* [CONSIGNE A]: Réécrivez sous forme de liste numérotée, sans lignes vides, uniquement les entrées allant de la ligne qui contient « Given: Click the RSI 30 oversold axis label » jusqu'à la fin des entrées, s'il vous plaît. Laissez les images de côté dans votre réponse.

* [EXTRAIT DU DOCUMENT]:

<<<<

Pour les Soulèvements de la Terre et «pour Nahel», une même colère s'exprime dans la rue

  • Plusieurs manifestations se sont tenues mercredi soir à travers la France pour dénoncer la dissolution des Soulèvements de la terre
  • Et par la même occasion demander «justice pour Nahel», adolescent tué la veille à Nanterre par un policier

PARIS: Plusieurs manifestations se sont tenues mercredi soir à travers la France pour dénoncer la dissolution des Soulèvements de la terre, et par la même occasion demander "justice pour Nahel", adolescent tué la veille à Nanterre par un policier.

Aux panneaux "Nous sommes le vivant qui se défend", "Dissolution de Darmanin" ou "Contre l'État policier soulèvement généralisé", se sont mêlées, place de la République à Paris, des pancartes "Nos pensées aux proches de Nahel" ou "Justice pour Nahel", évoqué aussi dans les interventions au micro.

Plusieurs centaines de personnes au moins étaient présentes, portant parfois des drapeaux Solidaires, CGT, Attac, des chasubles Greenpeace, représentant les Amis de la Terre ou Droit au Logement.

Patrice (qui n'a pas souhaité donner son nom), professeur d'université de 50 ans, n'appartient à aucun mouvement. Il est venu "manifester (son) indignation et (sa) solidarité, dire que beaucoup de gens sont choqués", se disant "surpris qu'il n'y ait pas plus de monde".

Il décrit sa "sidération" après la mort de cet adolescent. Il y a "une conjonction de phénomènes qui témoignent d'un degré de répression et de violence d'État de plus en plus effrayant", ajoute-t-il, jugeant qu'"au nom de l'ordre républicain, on détruit la République".

>>>>

* [MATÉRIEL D'EXERCICE]:
<<<<

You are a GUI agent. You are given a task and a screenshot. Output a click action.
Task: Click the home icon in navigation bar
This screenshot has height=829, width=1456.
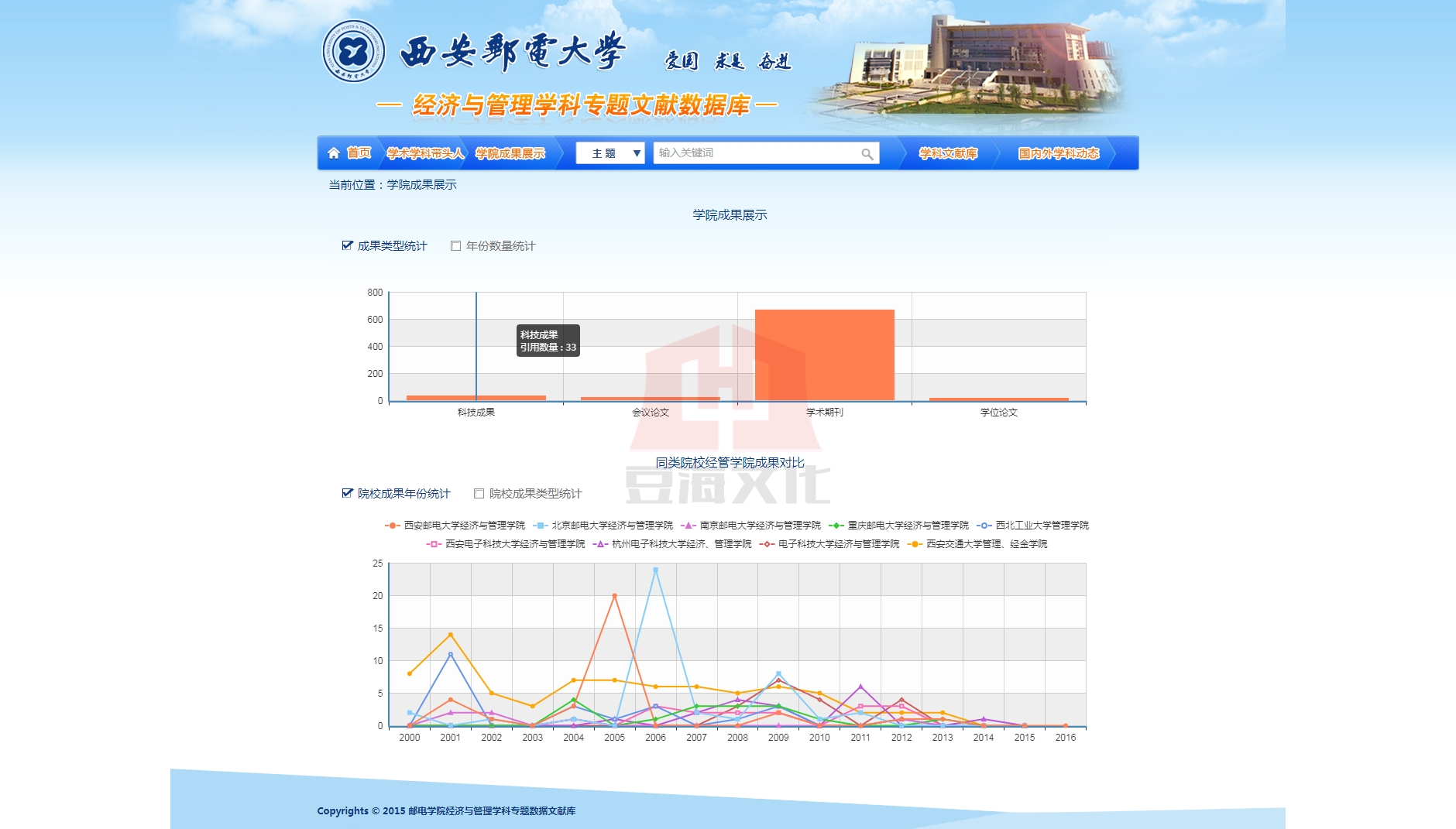(334, 153)
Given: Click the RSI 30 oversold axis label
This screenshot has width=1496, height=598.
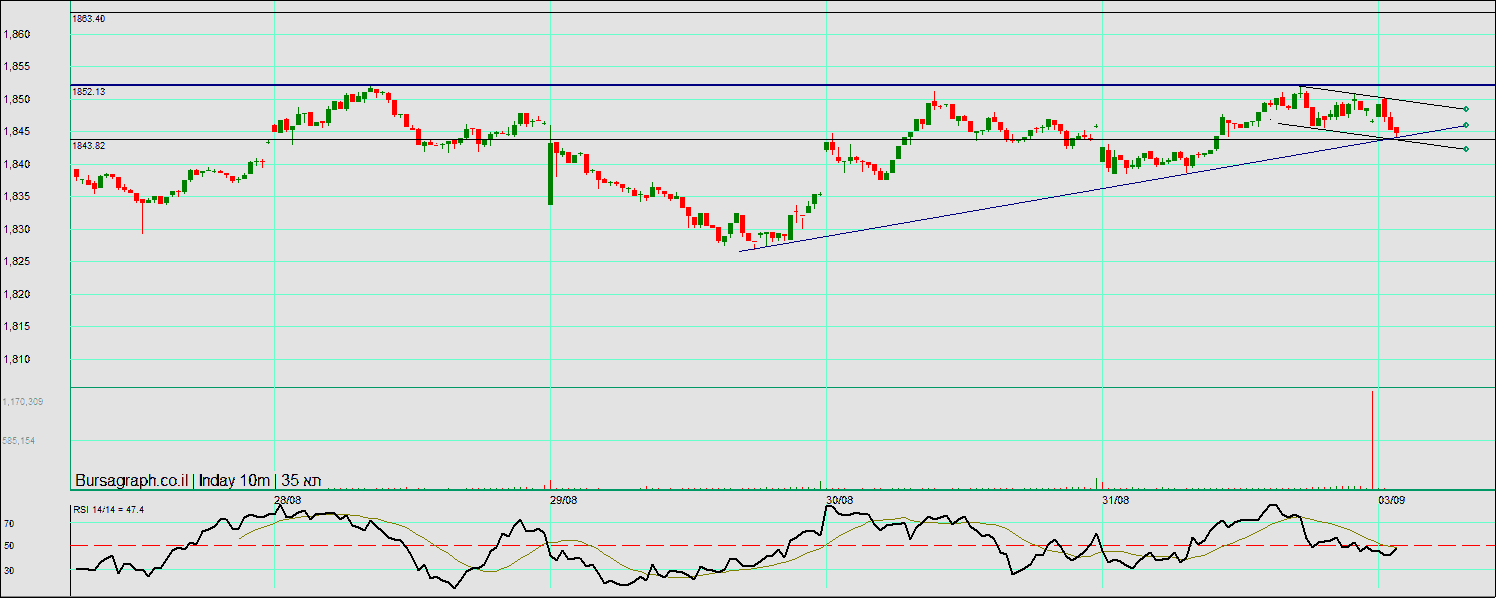Looking at the screenshot, I should tap(8, 570).
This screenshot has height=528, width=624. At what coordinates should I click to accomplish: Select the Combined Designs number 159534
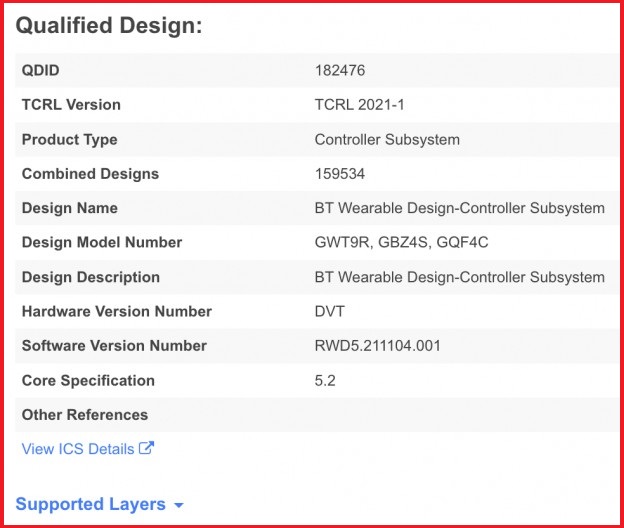(340, 174)
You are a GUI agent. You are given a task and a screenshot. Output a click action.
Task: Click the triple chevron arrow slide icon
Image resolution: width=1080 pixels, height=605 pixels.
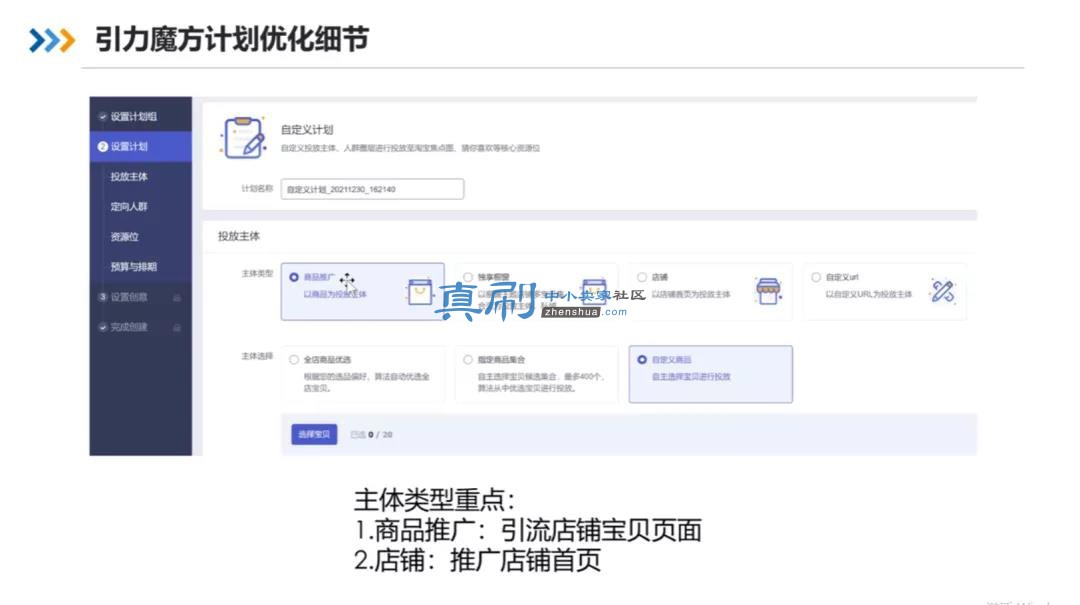[x=52, y=41]
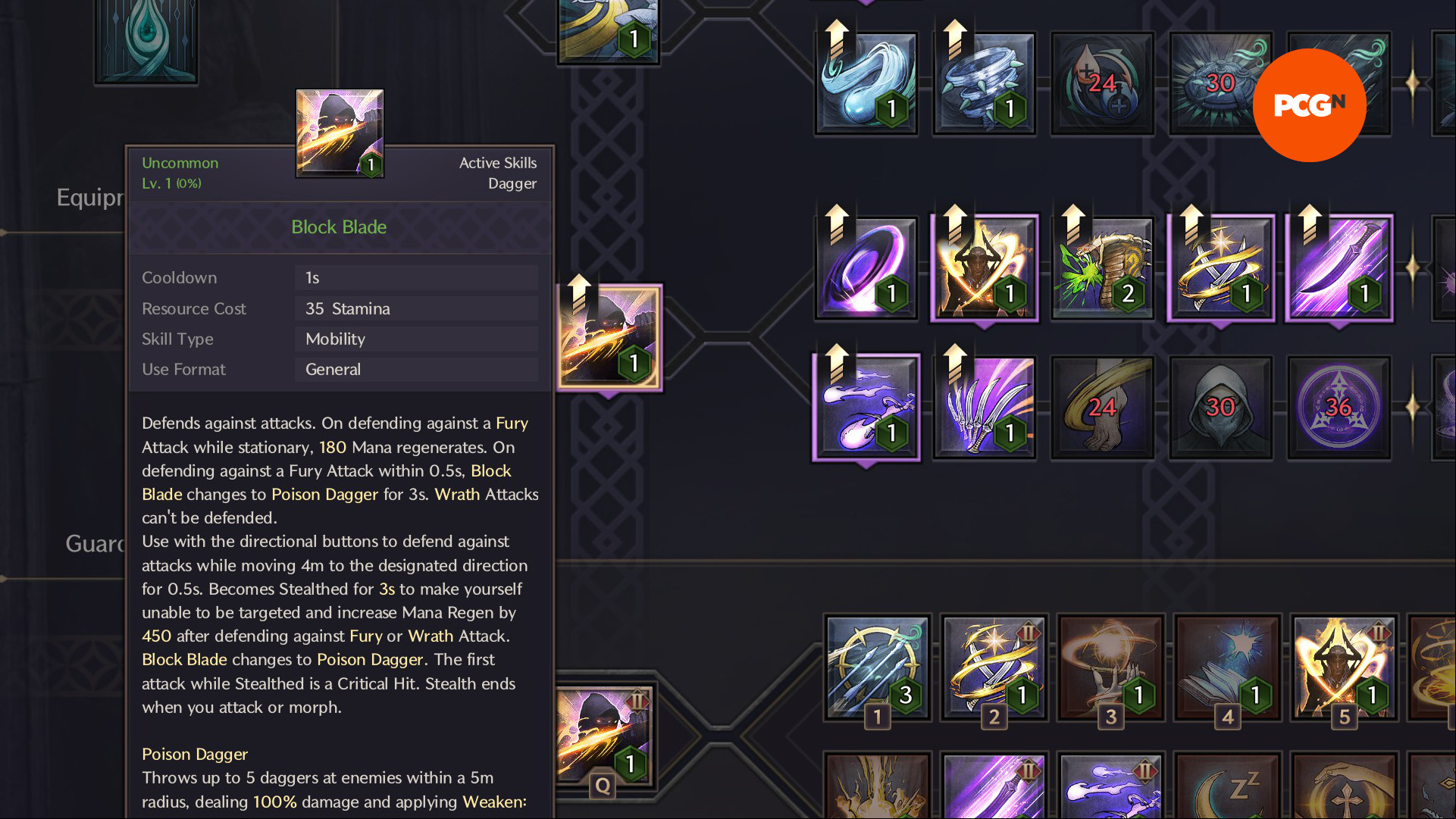This screenshot has height=819, width=1456.
Task: Click hotbar slot 5 golden figure skill
Action: pos(1344,667)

>>>>

* [CONSIGNE B]: Dans le texte sur les manifestations, reprenez le passage de « Pour les Soulèvements » à « par un policier. » en changeant « mercredi soir » en « mardi soir ».

* [RÉPONSE COMPLÈTE A]:
1. Given: Click the RSI 30 oversold axis label
2. This screenshot has width=1496, height=598.
3. Looking at the screenshot, I should tap(8, 570).
4. This screenshot has height=528, width=624. At what coordinates should I click to accomplish: Select the Combined Designs number 159534
5. (340, 174)
6. You are a GUI agent. You are given a task and a screenshot. Output a click action.
7. Task: Click the triple chevron arrow slide icon
8. Image resolution: width=1080 pixels, height=605 pixels.
9. [x=52, y=41]
10. This screenshot has height=819, width=1456.
11. Task: Click hotbar slot 5 golden figure skill
12. Action: pos(1344,667)

* [RÉPONSE COMPLÈTE B]:
Pour les Soulèvements de la Terre et «pour Nahel», une même colère s'exprime dans la rue

  • Plusieurs manifestations se sont tenues mardi soir à travers la France pour dénoncer la dissolution des Soulèvements de la terre
  • Et par la même occasion demander «justice pour Nahel», adolescent tué la veille à Nanterre par un policier

PARIS: Plusieurs manifestations se sont tenues mardi soir à travers la France pour dénoncer la dissolution des Soulèvements de la terre, et par la même occasion demander "justice pour Nahel", adolescent tué la veille à Nanterre par un policier.